- **Objective**:
Echo every one of the records below, line by line, without altering a single character.

- **Excerpt from a data file**:
•••••

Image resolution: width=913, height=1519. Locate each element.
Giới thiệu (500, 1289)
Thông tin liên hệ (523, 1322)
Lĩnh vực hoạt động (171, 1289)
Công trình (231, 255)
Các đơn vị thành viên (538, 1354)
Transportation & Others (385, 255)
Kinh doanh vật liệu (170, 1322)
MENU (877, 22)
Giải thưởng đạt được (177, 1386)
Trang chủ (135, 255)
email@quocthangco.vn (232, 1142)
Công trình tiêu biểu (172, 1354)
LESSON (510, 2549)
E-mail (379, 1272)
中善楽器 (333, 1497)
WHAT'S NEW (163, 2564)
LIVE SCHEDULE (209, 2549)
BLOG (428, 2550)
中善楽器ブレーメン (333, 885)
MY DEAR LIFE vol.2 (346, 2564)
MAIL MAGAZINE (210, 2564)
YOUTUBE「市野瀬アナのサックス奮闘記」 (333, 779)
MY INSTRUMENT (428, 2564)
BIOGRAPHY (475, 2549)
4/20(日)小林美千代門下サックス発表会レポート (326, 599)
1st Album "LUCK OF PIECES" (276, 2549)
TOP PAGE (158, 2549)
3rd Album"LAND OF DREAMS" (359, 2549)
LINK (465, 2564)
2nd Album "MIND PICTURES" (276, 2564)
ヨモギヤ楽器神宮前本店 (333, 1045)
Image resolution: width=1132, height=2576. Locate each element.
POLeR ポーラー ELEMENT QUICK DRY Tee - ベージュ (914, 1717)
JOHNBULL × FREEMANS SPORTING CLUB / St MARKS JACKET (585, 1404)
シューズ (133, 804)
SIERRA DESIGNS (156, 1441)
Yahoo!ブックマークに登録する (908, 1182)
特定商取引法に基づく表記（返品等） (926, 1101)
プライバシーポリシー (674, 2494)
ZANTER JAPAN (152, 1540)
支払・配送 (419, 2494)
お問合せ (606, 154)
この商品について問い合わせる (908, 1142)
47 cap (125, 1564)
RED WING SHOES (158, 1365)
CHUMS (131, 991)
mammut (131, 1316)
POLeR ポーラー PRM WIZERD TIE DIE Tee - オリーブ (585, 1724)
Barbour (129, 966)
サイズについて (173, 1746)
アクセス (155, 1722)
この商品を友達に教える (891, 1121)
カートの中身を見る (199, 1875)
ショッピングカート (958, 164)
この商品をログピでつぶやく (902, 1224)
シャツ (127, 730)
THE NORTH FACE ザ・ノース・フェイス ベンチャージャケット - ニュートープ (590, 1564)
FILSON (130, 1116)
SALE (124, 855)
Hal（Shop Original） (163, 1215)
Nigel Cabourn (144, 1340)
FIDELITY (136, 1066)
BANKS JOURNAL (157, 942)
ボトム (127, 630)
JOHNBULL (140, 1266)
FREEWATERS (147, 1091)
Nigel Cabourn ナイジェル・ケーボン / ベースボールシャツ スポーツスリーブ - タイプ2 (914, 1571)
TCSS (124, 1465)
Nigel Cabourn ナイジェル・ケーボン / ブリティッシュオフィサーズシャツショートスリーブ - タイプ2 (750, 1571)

•••••

- **Reply**:
Image resolution: width=913, height=1519. Locate each element.
Giới thiệu (500, 1289)
Thông tin liên hệ (523, 1322)
Lĩnh vực hoạt động (171, 1289)
Công trình (231, 255)
Các đơn vị thành viên (538, 1354)
Transportation & Others (385, 255)
Kinh doanh vật liệu (170, 1322)
MENU (877, 22)
Giải thưởng đạt được (177, 1386)
Trang chủ (135, 255)
email@quocthangco.vn (232, 1142)
Công trình tiêu biểu (172, 1354)
LESSON (510, 2549)
E-mail (379, 1272)
中善楽器 (333, 1497)
WHAT'S NEW (163, 2564)
LIVE SCHEDULE (209, 2549)
BLOG (428, 2550)
中善楽器ブレーメン (333, 885)
MY DEAR LIFE vol.2 (346, 2564)
MAIL MAGAZINE (210, 2564)
YOUTUBE「市野瀬アナのサックス奮闘記」 (333, 779)
MY INSTRUMENT (428, 2564)
BIOGRAPHY (475, 2549)
4/20(日)小林美千代門下サックス発表会レポート (326, 599)
1st Album "LUCK OF PIECES" (276, 2549)
TOP PAGE (158, 2549)
3rd Album"LAND OF DREAMS" (359, 2549)
LINK (465, 2564)
2nd Album "MIND PICTURES" (276, 2564)
ヨモギヤ楽器神宮前本店 (333, 1045)
Image resolution: width=1132, height=2576. Locate each element.
POLeR ポーラー ELEMENT QUICK DRY Tee - ベージュ (914, 1717)
JOHNBULL × FREEMANS SPORTING CLUB / St MARKS JACKET (585, 1404)
シューズ (133, 804)
SIERRA DESIGNS (156, 1441)
Yahoo!ブックマークに登録する (908, 1182)
特定商取引法に基づく表記（返品等） (926, 1101)
プライバシーポリシー (674, 2494)
ZANTER JAPAN (152, 1540)
支払・配送 (419, 2494)
お問合せ (606, 154)
この商品について問い合わせる (908, 1142)
47 cap (125, 1564)
RED WING SHOES (158, 1365)
CHUMS (131, 991)
mammut (131, 1316)
POLeR ポーラー PRM WIZERD TIE DIE Tee - オリーブ (585, 1724)
Barbour (129, 966)
サイズについて (173, 1746)
アクセス (155, 1722)
この商品を友達に教える (891, 1121)
カートの中身を見る (199, 1875)
ショッピングカート (958, 164)
この商品をログピでつぶやく (902, 1224)
シャツ (127, 730)
THE NORTH FACE ザ・ノース・フェイス ベンチャージャケット - ニュートープ (590, 1564)
FILSON (130, 1116)
SALE (124, 855)
Hal（Shop Original） (163, 1215)
Nigel Cabourn (144, 1340)
FIDELITY (136, 1066)
BANKS JOURNAL (157, 942)
ボトム (127, 630)
JOHNBULL (140, 1266)
FREEWATERS (147, 1091)
Nigel Cabourn ナイジェル・ケーボン / ベースボールシャツ スポーツスリーブ - タイプ2 (914, 1571)
TCSS (124, 1465)
Nigel Cabourn ナイジェル・ケーボン / ブリティッシュオフィサーズシャツショートスリーブ - タイプ2 (750, 1571)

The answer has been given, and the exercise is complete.